Era il 31 Dicembre, il mondo si preparava per divertirsi mentre Winter cercava l’accendino nella borsa, la sua Camel stretta saldamente tra le labbra carnose. Aveva promesso alle ragazze - e a Calum- che, una volta arrivato il 2015, avrebbe smesso di fumare o, per lo meno, ridurre a un pacchetto ogni due giorni ma anche lei sapeva che non avrebbe mantenuto la promessa.
Kara era stretta nel suo cappotto beige targato Zara e sedeva composta su una panchina affianco a Bonnie che faceva piazza pulita nella sua rubrica, cancellando tutti i numeri di ragazzi che non l’avevano più richiamata.
«Quest’anno sono sicura di trovare quello giusto» disse, come ad ogni 31 dicembre da quando aveva sedici anni.
Adesso di anni ne aveva ventidue e la sua situazione sentimentale non era cambiata di una virgola.

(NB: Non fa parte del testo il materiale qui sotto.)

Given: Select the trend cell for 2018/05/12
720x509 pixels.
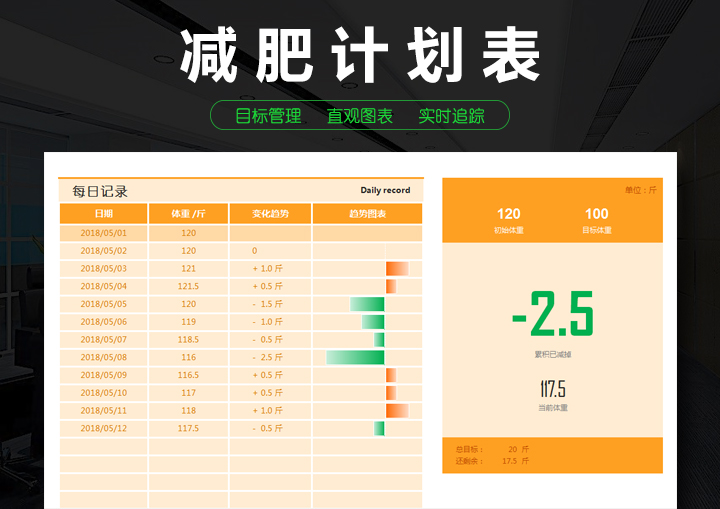Looking at the screenshot, I should [x=270, y=428].
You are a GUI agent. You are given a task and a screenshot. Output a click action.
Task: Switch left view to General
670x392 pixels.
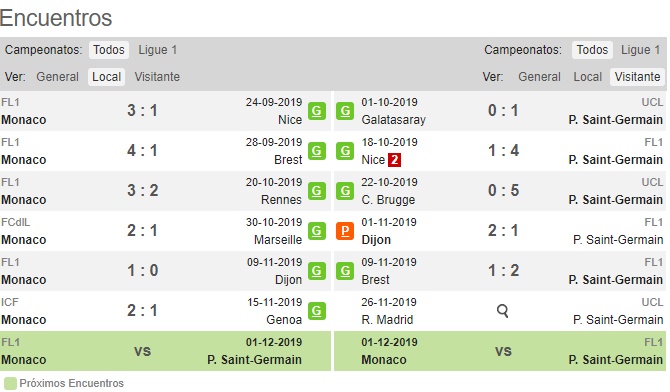click(57, 77)
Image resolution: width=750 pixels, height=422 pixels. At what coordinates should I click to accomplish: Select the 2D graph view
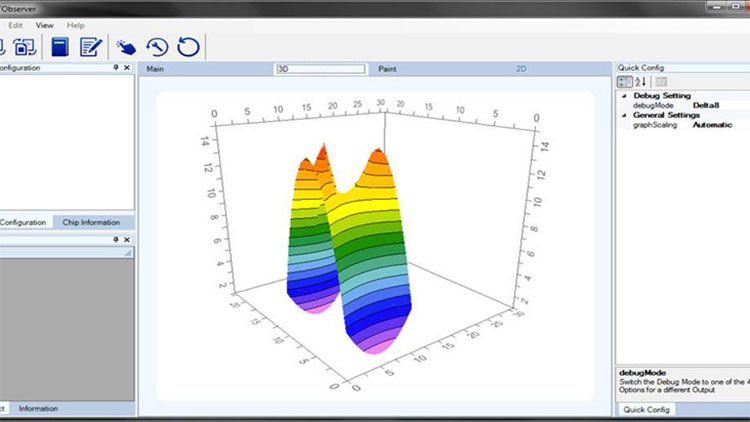(x=521, y=69)
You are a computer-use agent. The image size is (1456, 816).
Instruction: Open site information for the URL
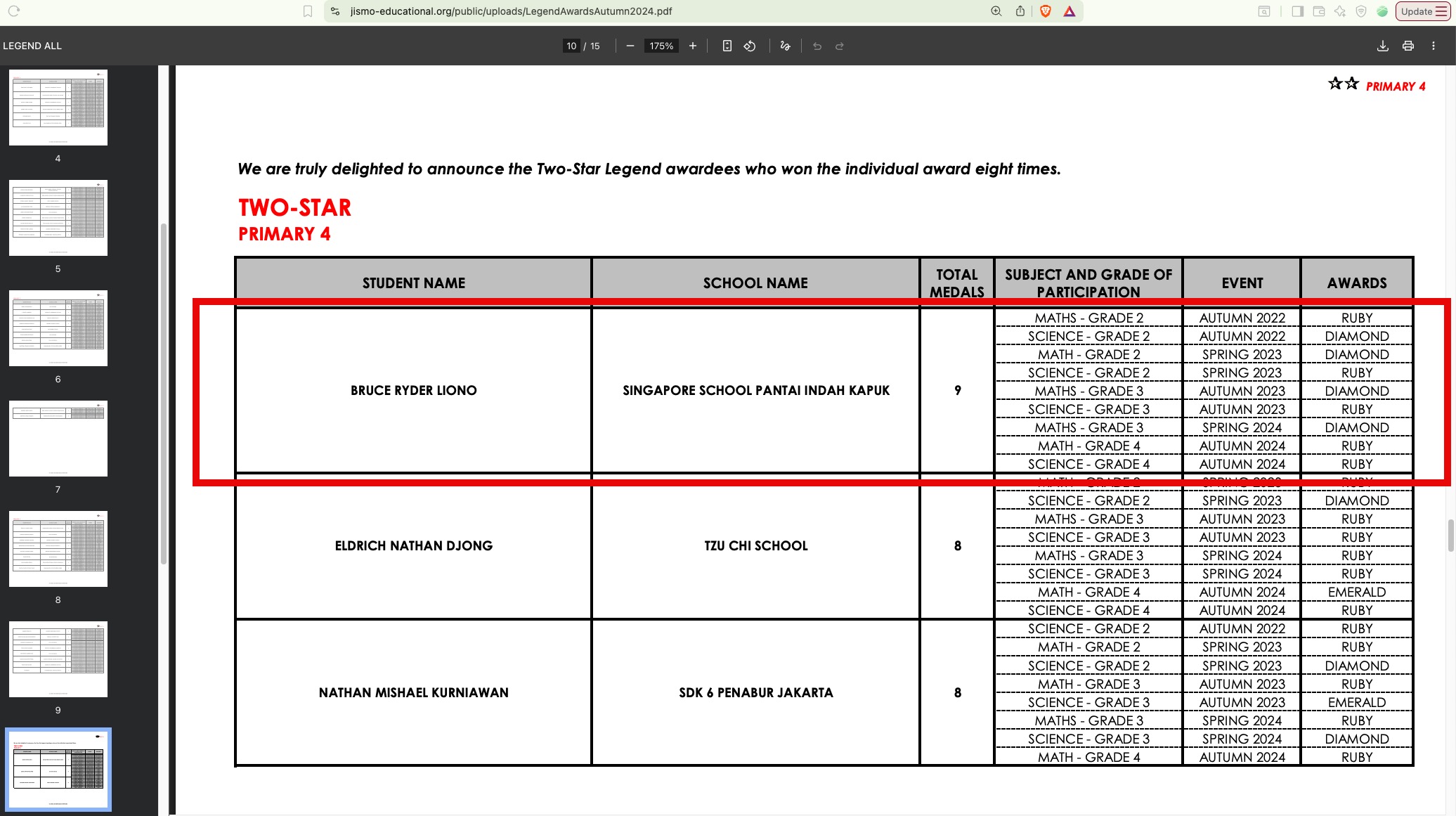tap(335, 11)
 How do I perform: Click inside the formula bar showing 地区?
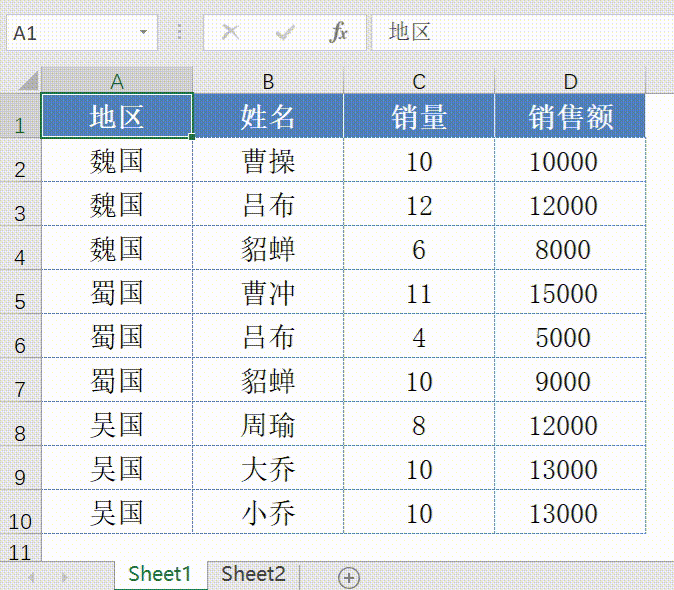[520, 33]
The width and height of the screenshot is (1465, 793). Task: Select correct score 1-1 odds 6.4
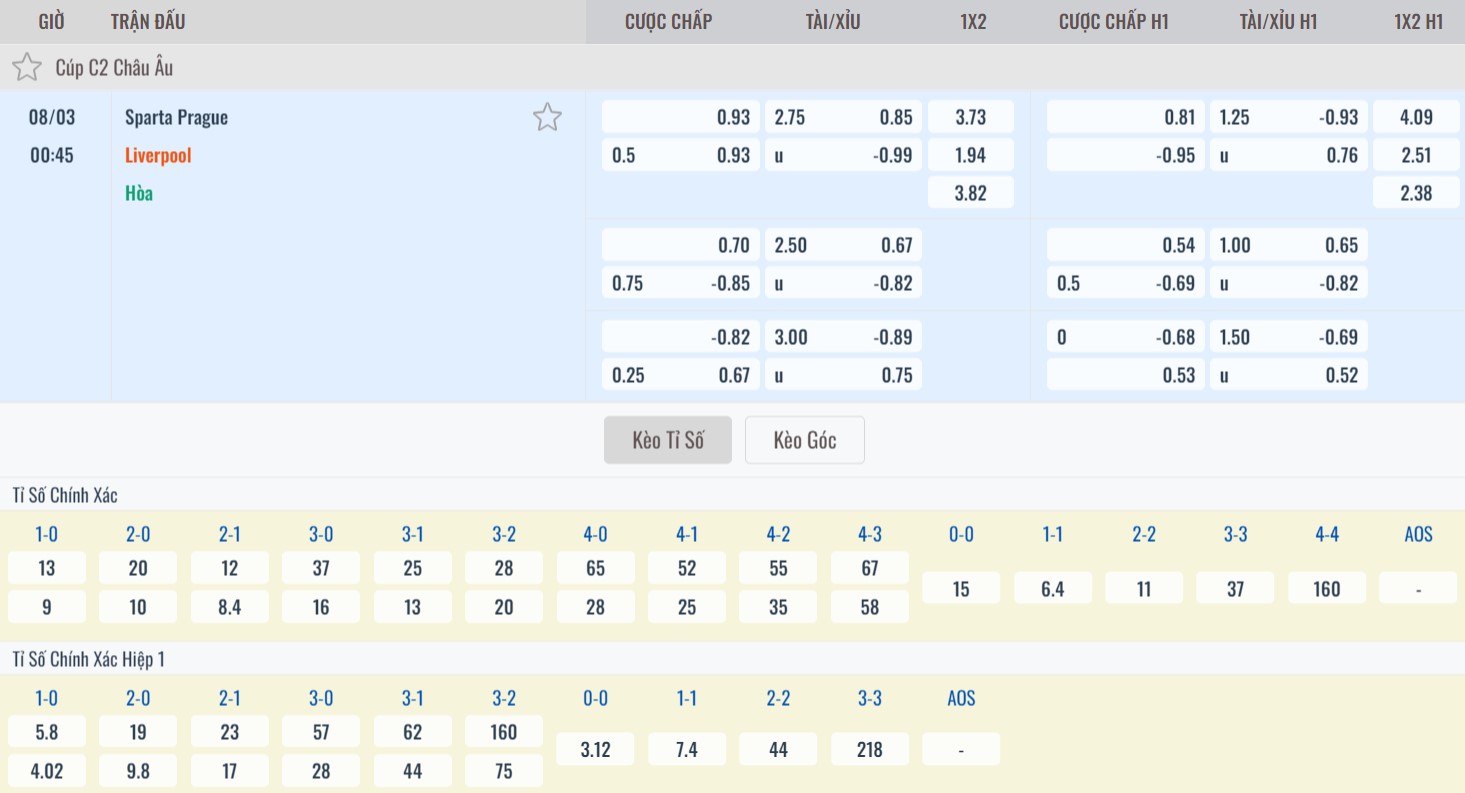(x=1052, y=588)
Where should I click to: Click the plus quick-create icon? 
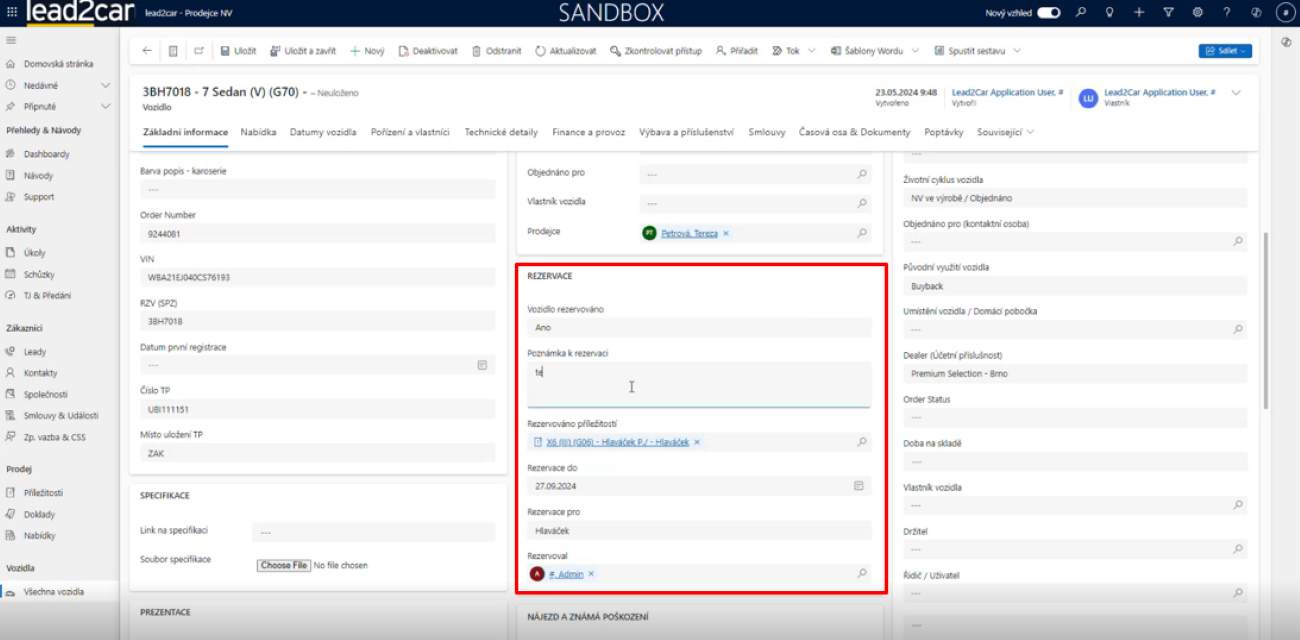pyautogui.click(x=1139, y=13)
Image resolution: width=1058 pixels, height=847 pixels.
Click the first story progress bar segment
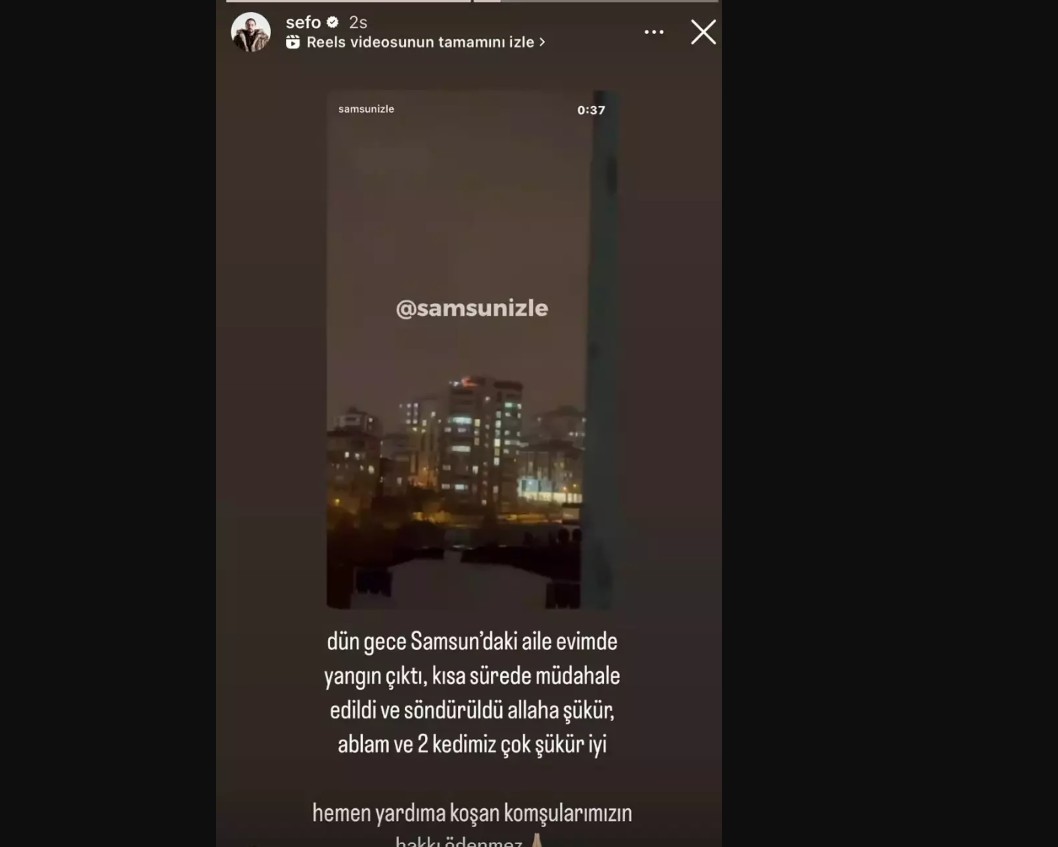(348, 1)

Winter osservava attentamente le ragazze attorno a sé pensando che, se le avesse trovate in un periodo differente della sua vita, probabilmente le avrebbe detestate. Avrebbe odiato l’incostanza e l’accento di Svetlana, la bellezza disarmante di Kara e l’insistenza di Bonnie nel trovare un ragazzo.
«E anche il 2014 è andato» disse Bonnie, riponendo il telefono nella borsetta di cuoio «propositi per il nuovo anno?»
«Smettere di fumare»
Svetlana rise all’affermazione di Winter, un po’ perché non ci credeva e un po’ perché sperava in una risposta differente. «Pensavo qualcosa tipo “Dire a Calum Hood che sono innamorata persa di lui”»
«Fatti i fatti tuoi» rispose acida, buttando la cicca a terra per poi schiacciarla con la punta delle Dottor Martens.
«Hai ragione. Beh, io voglio passare un anno da sola, senza ragazzi, trovare un lavoro e scegliere cosa fare della mia vita»
Bonnie annuì poco interessata ‘che non vedeva l’ora di dire i suoi progetti alle amiche. «Io penso di laurearmi a pieni voti e… trovare il mio principe azzurro»
Svetlana e Winter alzarono gli occhi al cielo, Kara rideva per le espressioni delle amiche mentre Bonnie si finse offesa e incrociò le braccia al petto.
Il problema era che, col passare degli anni, Bonnie non imparava mai la lezione e le amiche avevano visto la sua scarpiera riempirsi di Jimmy Choe tutte le volte che un ragazzo non la richiamava.
«Tu cosa speri di trovare nell’anno nuovo, Kara?» sviò il discorso Bonnie, girandosi verso l’amica.
«Io spero solo di essere felice e rimanere con voi pure quest’anno» rispose arrossendo.
Lo sguardo di Winter s’addolcì. Lei le persone dolci non le sopportava proprio ma Kara era l’unica eccezione, ‘che era impossibile non volerle bene.
Svetlana aveva poggiato la schiena contro la ringhiera del ponte mentre passava pigramente l’indice sulle clavicole.
«Questo era ovvio» replicò la bionda «Avete firmato la vostra condanna a morte il giorno in cui siete diventate le mie coinquiline»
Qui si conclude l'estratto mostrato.